**TRECHO DA PÁGINA**
Ela procurou a unidade para fazer a esperada ultrassonografia, mas continua sem saber o sexo e as condições do bebê. "Vou ter que pagar pelo exame", lamentou.
O atendimento prestado no local, e nas demais clínicas, está praticamente suspenso desde a terça-feira (10).
Nesta quinta, o TRT (Tribunal Regional do Trabalho) da 1ª Região determinou novo bloqueio judicial em conta do município do Rio, no valor de R$ 300 milhões, visando o pagamento de salários atrasados e do 13° de profissionais da saúde.
A gestão Crivella quitou nesta sexta o valor atrasado às OSs (Organizações Sociais), que estão depositando os salários na conta bancária dos funcionários. Nem todos, porém, suspenderam a paralisação.
Apesar de não serem unidades de urgência, essas unidades prestam serviço primário fundamental para que os casos não se agravem e os pacientes não tenham que ir parar em hospitais. Por conta dessa demanda não atendida, o próprio Conselho Regional de Medicina do Rio (Cremerj) acredita que a situação nos próximos dias ainda possa se agravar como reflexo da greve.
"O Cremerj acredita que pode haver um colapso na assistência ainda mais grave caso o atendimento em toda a rede, principalmente na atenção primária, não seja normalizado em pouco tempo. As Clínicas da Família têm um papel fundamental no tratamento de pacientes com doenças crônicas, que acabam superlotando as emergências por conta da falta de atendimento”, declarou o presidente da entidade, Sylvio Provenzano.
Na Dr. Felippe Cardoso, uma aposentada de 56 anos que se identificou apenas como Ana procurou pelo remédio para o tratamento da epilepsia e não conseguiu levá-lo para casa. "Sofro de crises convulsivas e não posso ficar sem o medicamento", lamentou a paciente.

Entradas da coleção
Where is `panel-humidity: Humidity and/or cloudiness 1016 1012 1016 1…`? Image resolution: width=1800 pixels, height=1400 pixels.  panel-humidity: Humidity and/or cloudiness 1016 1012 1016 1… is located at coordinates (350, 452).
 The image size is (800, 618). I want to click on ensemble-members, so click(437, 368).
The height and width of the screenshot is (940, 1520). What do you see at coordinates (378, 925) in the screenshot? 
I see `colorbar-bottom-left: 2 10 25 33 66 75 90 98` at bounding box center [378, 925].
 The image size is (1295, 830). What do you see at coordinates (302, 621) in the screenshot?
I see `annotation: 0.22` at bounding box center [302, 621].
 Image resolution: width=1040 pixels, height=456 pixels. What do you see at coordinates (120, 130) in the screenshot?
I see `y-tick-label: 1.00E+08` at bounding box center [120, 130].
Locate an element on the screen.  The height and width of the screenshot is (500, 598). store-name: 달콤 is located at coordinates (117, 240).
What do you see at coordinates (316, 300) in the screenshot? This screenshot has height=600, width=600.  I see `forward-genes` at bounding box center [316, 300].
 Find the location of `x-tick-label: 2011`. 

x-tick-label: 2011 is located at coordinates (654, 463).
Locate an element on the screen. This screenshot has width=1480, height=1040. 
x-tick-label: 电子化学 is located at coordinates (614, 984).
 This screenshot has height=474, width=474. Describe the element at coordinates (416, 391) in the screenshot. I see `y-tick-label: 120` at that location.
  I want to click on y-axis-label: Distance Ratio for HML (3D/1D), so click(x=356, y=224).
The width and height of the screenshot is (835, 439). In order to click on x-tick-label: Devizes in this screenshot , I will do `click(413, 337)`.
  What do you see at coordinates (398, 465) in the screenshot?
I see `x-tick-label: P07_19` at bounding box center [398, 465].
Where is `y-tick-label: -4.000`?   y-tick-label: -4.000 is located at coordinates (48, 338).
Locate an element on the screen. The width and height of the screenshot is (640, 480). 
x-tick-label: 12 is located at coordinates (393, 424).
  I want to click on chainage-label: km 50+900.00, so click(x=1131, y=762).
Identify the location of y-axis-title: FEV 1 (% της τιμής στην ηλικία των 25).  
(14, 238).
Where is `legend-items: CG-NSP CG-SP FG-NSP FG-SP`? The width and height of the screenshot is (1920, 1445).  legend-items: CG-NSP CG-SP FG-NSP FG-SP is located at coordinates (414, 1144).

**TAREFA**
Você pode transcrever, sem alterações, a parte do texto sobre a greve na saúde do Rio que começa em "Na Dr. Felippe" e termina em "lamentou a paciente."?

**RESOLUÇÃO DO PROBLEMA**
Na Dr. Felippe Cardoso, uma aposentada de 56 anos que se identificou apenas como Ana procurou pelo remédio para o tratamento da epilepsia e não conseguiu levá-lo para casa. "Sofro de crises convulsivas e não posso ficar sem o medicamento", lamentou a paciente.